Uzbekistan’s Pivot to Regional Engagement
Nowhere is Uzbekistan's constant juggling act between advancing national security interests and producing much-needed economic growth so readily apparent as at its long Ferghana Valley border. Foreign policy under the authoritarian former president of Uzbekistan, Islam Karimov, often seemed to prefer economic and political isolation over collaboration with regional neighbors, resulting in miles of mined borders and simmering tensions. Thus, it was quite the surprise when newly-minted Uzbek President Shavkat Mirziyoyev declared to the UN in 2017 that he would be re-orienting Uzbekistan’s foreign policy to better create “a zone of stability, sustainable development, and good-neighborliness” in the region.

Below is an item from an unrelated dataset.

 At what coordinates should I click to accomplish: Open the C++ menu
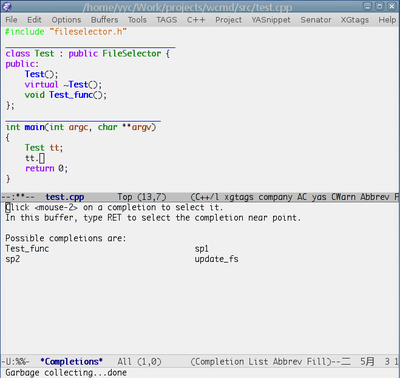(x=196, y=20)
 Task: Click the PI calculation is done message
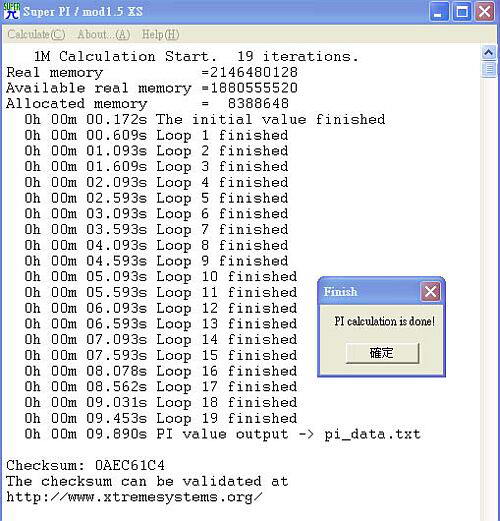pyautogui.click(x=384, y=321)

This announcement has given rise to a series of previously unthinkable treaties and agreements with Uzbekistan’s neighbors, primarily aimed at addressing the numerous issues surrounding Uzbekistan’s borders with Kyrgyzstan and Tajikistan. Some of these agreements will undoubtedly lead to the betterment of citizens’ lives in the area, but how high should hopes be for the “reset” of these borders? A careful analysis suggests that it is too soon for Mirziyoyev’s government to back up its lofty statements; economic imperatives are driving positive changes at the border, but the political and security realities of the country will prevent a true opening of borders and free movement of peoples of which the Uzbek president has hinted.
The sad history of Uzbekistan’s Ferghana border was born out of the chaos following the declaration of independence from the USSR in 1991. Many books have been written on the drawing of the often-arbitrary borders separating the five Soviet Central Asian republics, and it is perhaps no surprise that Uzbek authorities did not initially show a strong interest in stationing troops at their new international borders. Tajik citizen Sonya Satarova put it best in an interview with BBC Russia, recalling that, “the borders were open back then, nobody could have imagined that there would come a time when we can’t see each other whenever we want.” The border would remain loosely-manned and highly permeable through the mid-1990s.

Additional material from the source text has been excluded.